ソファ席が五、ボックス席が三。一人客でも団体客でも厭わない開けた空間は洗練されているが、サービス内容はキャバクラとピンクサロンの中間に位置している。
必ず男性客の上にまたがりキスをしなければ、店員から「ちゃんとサービスして」と注意されてしまう。明らかに気に入られていない客にサービスしようにも、露骨に嫌がられるだけなので困惑する。そんな時、美智瑠は賢い選択肢を選ぶことができない。無理やりキスしようとして、客から体を突き飛ばされることがあり、いかに自分が男好きしない女なのか分からなくてはならないのに生来の間抜けであるがゆえに、それが分からない。ただひたすらに男は性格が悪い奴が多いと、男と言う生き物を憎むだけだった。

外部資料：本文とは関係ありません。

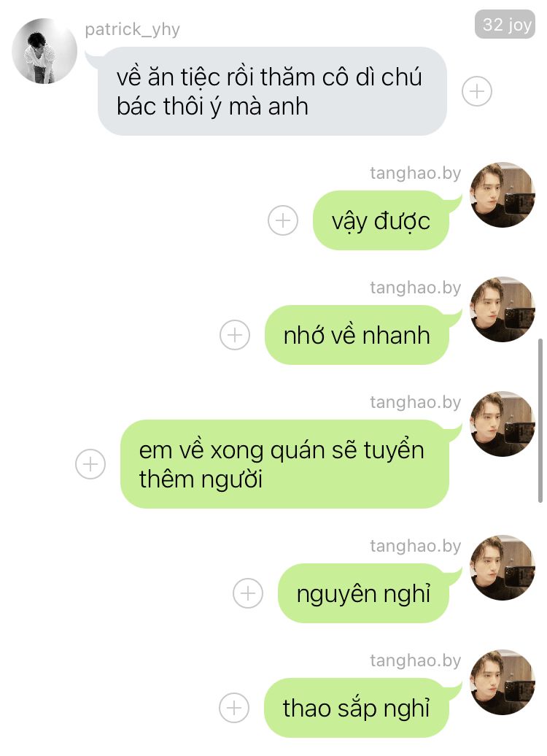Open tanghao.by avatar next to 'vậy được'
This screenshot has width=547, height=756.
click(503, 195)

そして今も美智瑠は、目の前にいる見知らぬ若い男性客を憎んでいる。美智瑠は男性客の膝の上に乗り、ドレスを上半身だけ脱いで大胆に肌をさらしていた。小ぶりな二つの乳房を雑に揉まれ、敏感な両乳首を執拗につねられて、あまりの痛みに酷烈な我慢を強いられた。こういった時に「やめて」や「痛い」な美智瑠ど、自己主張できないところは昔から変わっていない。大人しい性格で、損ばかりしてきた。
男性客はニタニタ笑いながら、容赦なく美智瑠の乳首を弄り倒す。
我慢の限界が迫る。乳首がちぎれそうなほどの痛みに、美智瑠は思わずのけ反った。泣きそうな表情をして、哀願する時のような潤んだ瞳を男性客に向ける。美智瑠のささやかな訴えは、男性客の見せかけだけの優しげな笑顔に跳ね返された。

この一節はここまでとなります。